Copy the following passage about moving from California back to the East Coast, word for word and in full.

Extract to read:
^^^^^^^^

One of these days I’ll feel rested again. I’ll get acclimated to living back in an Eastern time zone. I’ll remember what humidity and mosquitos are and adjust myself back to those eastern phenomena. And when the snow flies, it’ll come back to me about how to deal with that. When I start my job in a little over a week I’ll be getting accustomed to that too. I haven’t really spent too much time thinking or feeling over the past few weeks; mostly I’ve been reacting. I think I’m still mostly in react mode, but am no doubt gradually moving toward feeling as it really settles in and dawns on me that I no longer live in California. Because I visit the Washington DC area relatively regularly (at least once per year on average), it still feels like I’m simply here for a visit. As soon as the truck bearing all my earthly belongings shows up at my little house in Maryland (it’s due to arrive on Monday) and I move in and spend my first night there, then it will become a much more present and immediate reality.

I am up way too late this evening: I’m still in that nether world between time zones. I just spent an hour talking/Skyping with my daughter. She’s in the Pacific time zone which I left just five (or is it six) days ago. It is nearly midnight here on the East coast. My body still hasn’t quite made the adjustment. One of the things that drove me nuts when I was in California–and I never really got used to it–was the three hour time difference. Nearly everyone with whom I wanted to talk with on the phone lived in the Eastern time zone. When I would normally call my family or friends after I’d finished dinner, I realized that by the time I was sitting down to dinner, most of them were headed toward bed. Now I am the one heading to bed when my daughter is free to be chatting with me. And I’ve only been able to talk with my son once since I left on the last day of September.

^^^^^^^^

Supplied information:
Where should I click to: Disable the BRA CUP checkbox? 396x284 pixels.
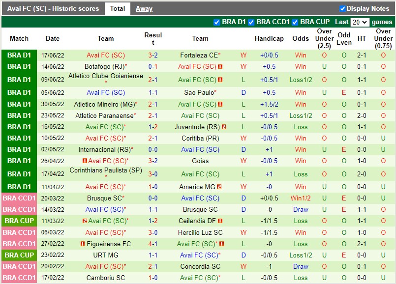pos(295,22)
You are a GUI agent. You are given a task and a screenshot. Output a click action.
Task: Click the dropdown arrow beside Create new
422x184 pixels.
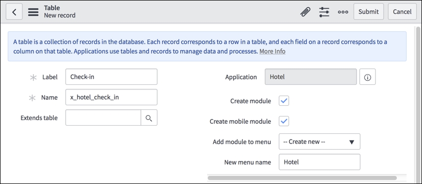point(352,142)
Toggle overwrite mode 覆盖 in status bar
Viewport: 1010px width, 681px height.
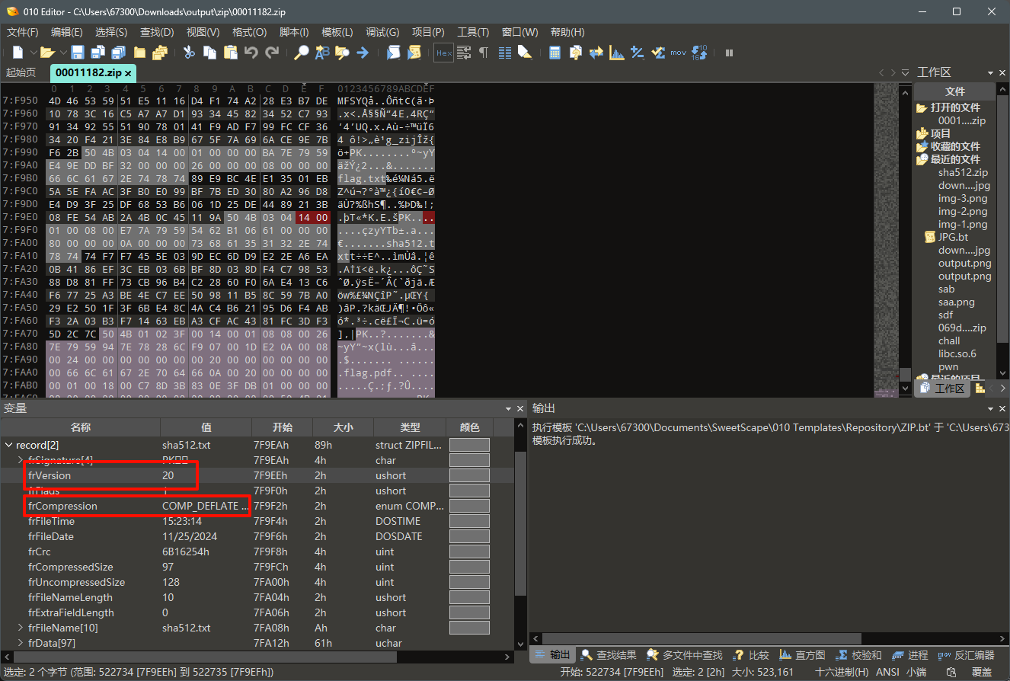982,673
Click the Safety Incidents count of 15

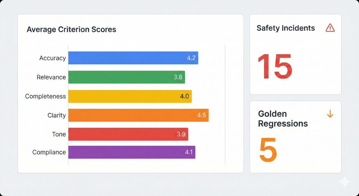[x=275, y=67]
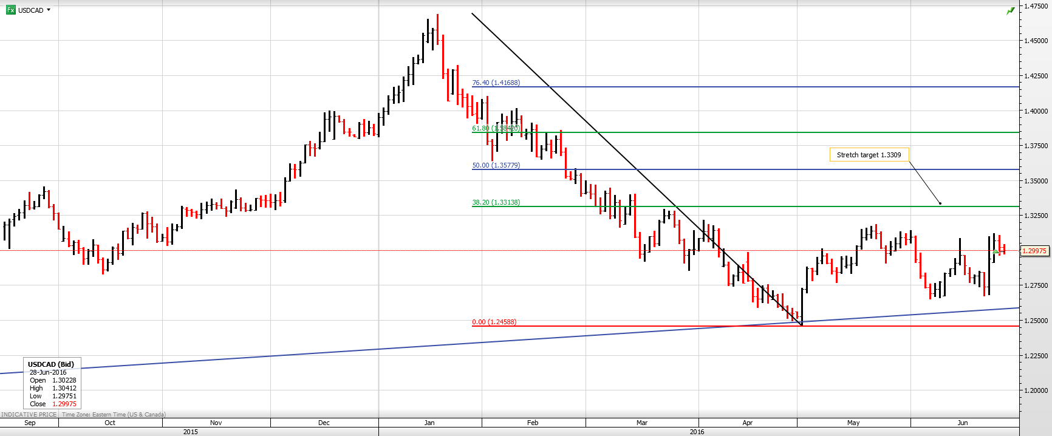This screenshot has width=1052, height=436.
Task: Click the 2016 year label on time axis
Action: point(697,432)
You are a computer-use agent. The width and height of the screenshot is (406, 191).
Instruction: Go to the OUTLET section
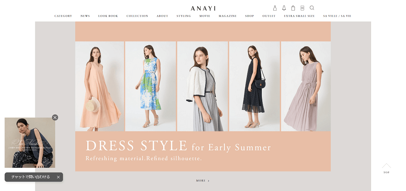(x=269, y=16)
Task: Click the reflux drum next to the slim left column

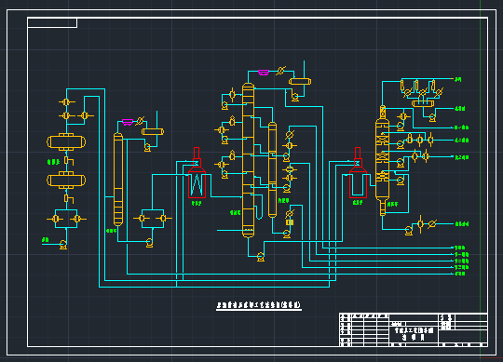Action: [x=153, y=131]
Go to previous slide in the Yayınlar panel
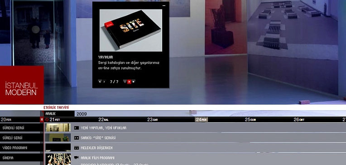 [x=100, y=82]
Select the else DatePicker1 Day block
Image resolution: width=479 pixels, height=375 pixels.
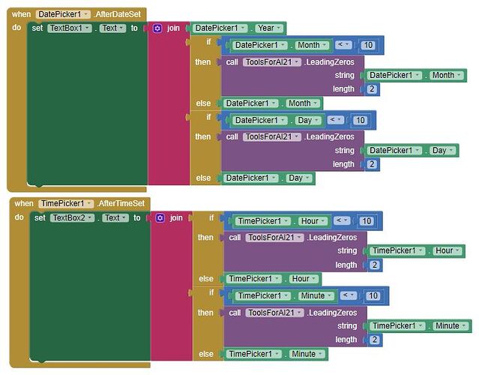(267, 179)
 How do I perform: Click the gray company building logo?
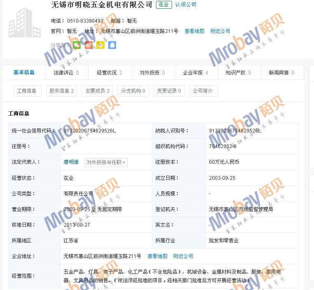click(x=25, y=23)
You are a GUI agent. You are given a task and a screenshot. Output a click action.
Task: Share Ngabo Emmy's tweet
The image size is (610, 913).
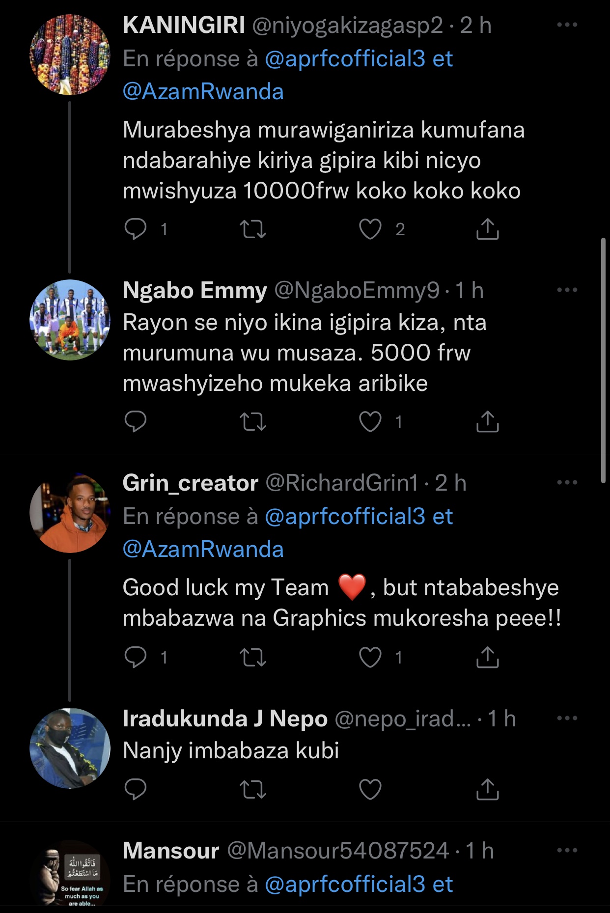tap(487, 422)
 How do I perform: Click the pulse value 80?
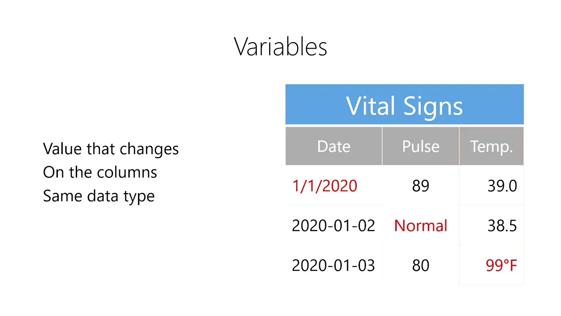tap(421, 266)
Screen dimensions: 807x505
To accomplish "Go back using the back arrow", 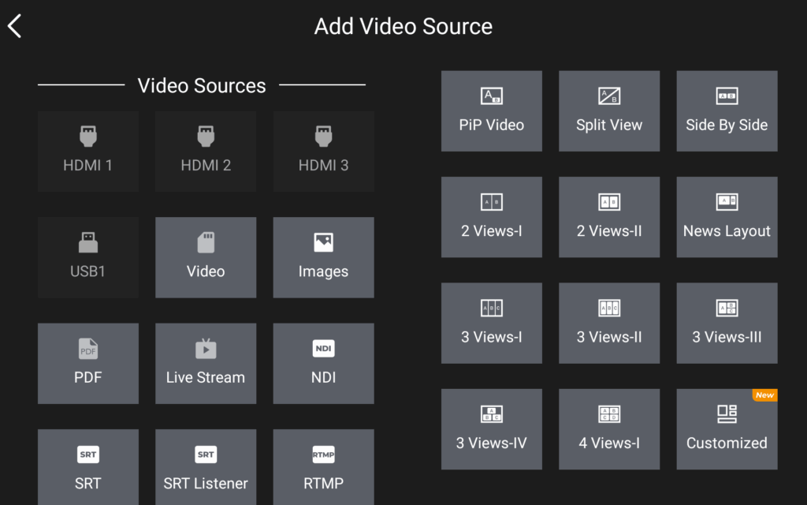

^^^^^^^^

Full output:
One of these days I’ll feel rested again. I’ll get acclimated to living back in an Eastern time zone. I’ll remember what humidity and mosquitos are and adjust myself back to those eastern phenomena. And when the snow flies, it’ll come back to me about how to deal with that. When I start my job in a little over a week I’ll be getting accustomed to that too. I haven’t really spent too much time thinking or feeling over the past few weeks; mostly I’ve been reacting. I think I’m still mostly in react mode, but am no doubt gradually moving toward feeling as it really settles in and dawns on me that I no longer live in California. Because I visit the Washington DC area relatively regularly (at least once per year on average), it still feels like I’m simply here for a visit. As soon as the truck bearing all my earthly belongings shows up at my little house in Maryland (it’s due to arrive on Monday) and I move in and spend my first night there, then it will become a much more present and immediate reality.

I am up way too late this evening: I’m still in that nether world between time zones. I just spent an hour talking/Skyping with my daughter. She’s in the Pacific time zone which I left just five (or is it six) days ago. It is nearly midnight here on the East coast. My body still hasn’t quite made the adjustment. One of the things that drove me nuts when I was in California–and I never really got used to it–was the three hour time difference. Nearly everyone with whom I wanted to talk with on the phone lived in the Eastern time zone. When I would normally call my family or friends after I’d finished dinner, I realized that by the time I was sitting down to dinner, most of them were headed toward bed. Now I am the one heading to bed when my daughter is free to be chatting with me. And I’ve only been able to talk with my son once since I left on the last day of September.